*** SUPPLIED ENTRIES ***
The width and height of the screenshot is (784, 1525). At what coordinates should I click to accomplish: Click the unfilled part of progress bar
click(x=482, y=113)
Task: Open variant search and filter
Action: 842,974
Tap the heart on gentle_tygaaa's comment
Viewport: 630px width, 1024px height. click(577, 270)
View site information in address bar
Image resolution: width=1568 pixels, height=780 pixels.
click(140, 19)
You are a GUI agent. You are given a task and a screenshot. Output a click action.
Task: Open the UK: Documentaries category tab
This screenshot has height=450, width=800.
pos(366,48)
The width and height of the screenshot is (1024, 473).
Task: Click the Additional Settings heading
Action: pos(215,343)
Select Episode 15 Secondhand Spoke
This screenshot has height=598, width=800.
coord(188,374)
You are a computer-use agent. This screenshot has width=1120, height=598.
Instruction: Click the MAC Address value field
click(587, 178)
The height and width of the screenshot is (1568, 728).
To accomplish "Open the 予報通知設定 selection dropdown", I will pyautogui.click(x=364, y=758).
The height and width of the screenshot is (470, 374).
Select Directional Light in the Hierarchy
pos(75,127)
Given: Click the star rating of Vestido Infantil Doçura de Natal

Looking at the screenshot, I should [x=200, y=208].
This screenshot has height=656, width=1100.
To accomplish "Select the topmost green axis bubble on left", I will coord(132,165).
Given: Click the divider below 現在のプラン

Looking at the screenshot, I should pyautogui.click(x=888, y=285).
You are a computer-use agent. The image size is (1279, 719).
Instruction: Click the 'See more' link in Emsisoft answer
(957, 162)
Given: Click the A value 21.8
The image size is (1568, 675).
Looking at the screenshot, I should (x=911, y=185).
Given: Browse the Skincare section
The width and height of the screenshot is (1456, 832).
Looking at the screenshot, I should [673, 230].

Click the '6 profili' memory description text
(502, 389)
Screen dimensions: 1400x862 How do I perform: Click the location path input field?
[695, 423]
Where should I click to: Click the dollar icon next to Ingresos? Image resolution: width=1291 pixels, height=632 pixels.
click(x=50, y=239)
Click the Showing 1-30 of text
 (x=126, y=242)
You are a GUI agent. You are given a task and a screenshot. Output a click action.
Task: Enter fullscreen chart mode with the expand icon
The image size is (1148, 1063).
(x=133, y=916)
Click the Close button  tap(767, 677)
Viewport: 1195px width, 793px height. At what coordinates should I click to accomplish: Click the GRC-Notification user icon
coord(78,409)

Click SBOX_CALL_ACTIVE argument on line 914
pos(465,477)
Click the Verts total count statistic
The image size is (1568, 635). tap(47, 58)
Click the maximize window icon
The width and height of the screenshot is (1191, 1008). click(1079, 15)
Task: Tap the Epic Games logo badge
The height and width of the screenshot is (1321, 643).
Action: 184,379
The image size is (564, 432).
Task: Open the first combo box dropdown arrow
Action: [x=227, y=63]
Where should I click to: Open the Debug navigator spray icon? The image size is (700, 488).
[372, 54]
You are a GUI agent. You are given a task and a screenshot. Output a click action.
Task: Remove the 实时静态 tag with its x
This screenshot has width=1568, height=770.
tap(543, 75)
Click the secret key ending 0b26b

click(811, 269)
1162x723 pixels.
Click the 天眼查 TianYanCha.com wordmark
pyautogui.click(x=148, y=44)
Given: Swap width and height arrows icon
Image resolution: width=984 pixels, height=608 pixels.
*** End of SUPPLIED ENTRIES ***
> **GOAL OF THE EXERCISE**:
Filter the data, keeping only the lines that contain "with".

> **COMPLETED TASK**:
Task: Enter fullscreen chart mode with the expand icon
Task: Remove the 实时静态 tag with its x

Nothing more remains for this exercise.